Fatigue, insomnie, dysfonction cognitive, dépression, anxiété…
Les personnes souffrant de maladie auto-immune systémique déclarent au cours de leur vie davantage de symptômes neuropsychiatriques que le groupe contrôle, à commencer par la fatigue (89 % versus 34 % chez les contrôles), l'insomnie (76 % versus 49 %), la dysfonction cognitive (70 % versus 22 %). Des symptômes dépressifs sont rapportés par 55 % des patients (versus 30 % de cas contrôles), et différents niveaux d'anxiété par 57 % (versus 33 %). Les pathologies les plus concernées par ces troubles sont le lupus et la connectivité indifférenciée (Undifferentiated Connective Tissue Disease, UCTD), tandis que la polymyalgie rhumatismale l'est moins.
L'étude britannique souligne en outre la grande différence de perception de ces troubles entre patients et médecins. Par exemple, 47 % des personnes souffrant de lupus rapportent des pensées suicidaires, alors que les médecins estiment cette proportion à hauteur de 15 %. Quelque 85 % des patients se plaignent de faiblesse, alors que les médecins la perçoivent chez 25 % de leurs patients. À noter, les estimations des psychiatres sont plus proches de celles des patients que les chiffres donnés par les neurologues ou rhumatologues - ce qui peut s'expliquer par une meilleure empathie et prise en compte du discours du patient, mais aussi par une durée de consultation plus longue.

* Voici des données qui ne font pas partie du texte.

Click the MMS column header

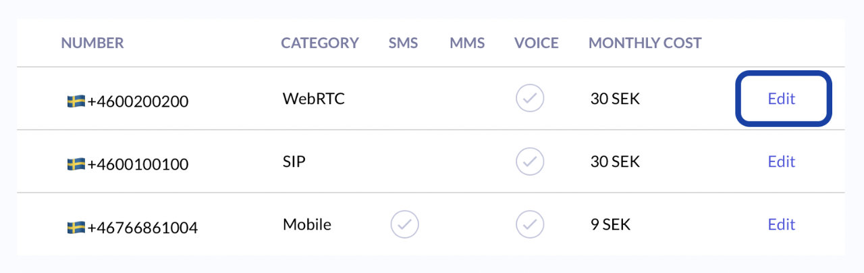(467, 43)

Plus de la moitié des patients n'évoque pas ces troubles
Les réactions des médecins et patients face à ces différences sont elles-mêmes contrastées, les premiers reconnaissant être surpris, les seconds l'étant beaucoup moins. Et de préciser que les médecins ne les questionnaient, écoutaient ou croyaient que rarement. Près de 75 % des patients disent n'avoir jamais été interrogés sur leur santé mentale ; seulement 4 % des médecins assument ne pas s'en acquérir. Plus de la moitié des malades disent ne pas partager leurs symptômes psys à leur médecin.

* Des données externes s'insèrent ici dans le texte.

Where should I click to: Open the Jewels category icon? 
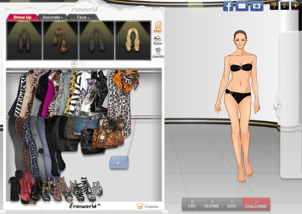click(158, 53)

La majorité des praticiens se concentrent sur les symptômes articulaires, estimant que les maladies auto-immunes n'affectent pas l'activité cérébrale. Selon les auteurs, ce manque de formation et de connaissances du fardeau neuropsychiatrique des maladies auto-immunes explique cette sous-estimation de la part des soignants. Et d'insister sur l'importance de la pluridisciplinarité des prises en charge et un meilleur dialogue entre patients et professionnels. Le cercle vicieux du silence repose aussi sur la stigmatisation qui pèse sur la santé mentale, et sur les malentendus entre médecins et malades, les premiers se gardant de poser des questions précises, les seconds ne se dévoilant pas spontanément, analysent les auteurs.

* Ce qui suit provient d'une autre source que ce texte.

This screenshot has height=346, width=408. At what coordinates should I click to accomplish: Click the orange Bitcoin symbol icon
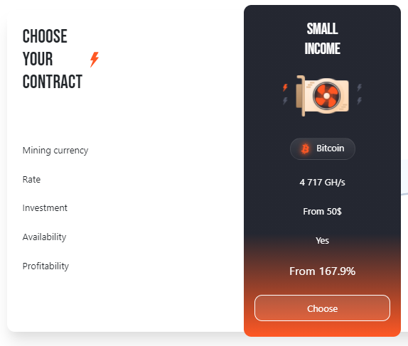[305, 148]
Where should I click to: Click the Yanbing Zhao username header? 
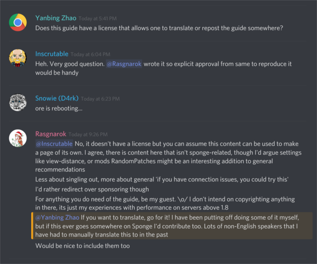55,18
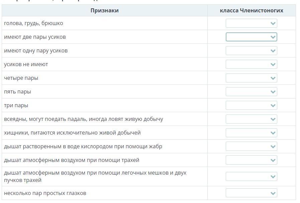Click the text "дышат атмосферным воздухом при помощи трахей"
The image size is (300, 203).
coord(72,160)
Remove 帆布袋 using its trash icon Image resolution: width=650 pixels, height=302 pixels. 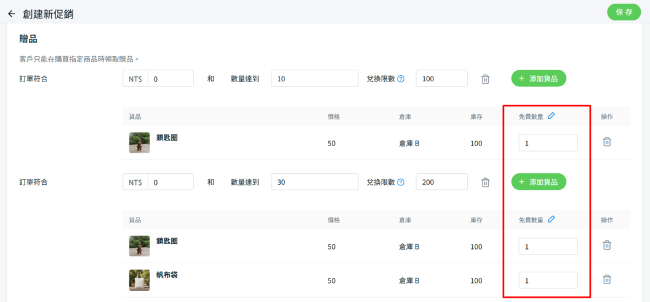click(x=606, y=279)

« Tous les professionnels de santé devraient systématiquement poser des questions sur le bien-être mental, et les patients devraient être encouragés à s'exprimer sans craindre d'être jugés. Aucun patient ne devrait souffrir en silence », commente le Dr Tom Pollak de l'Institut de psychiatrie du King's College de Londres.
Les auteurs se veulent néanmoins optimistes, en soulignant la motivation des médecins à prendre en compte les dimensions psychiatriques et neurologiques des maladies auto-immunes, d'autant que la recherche se penche davantage sur les effets comportementaux et cognitifs de l'inflammation chronique et les biomarqueurs potentiels.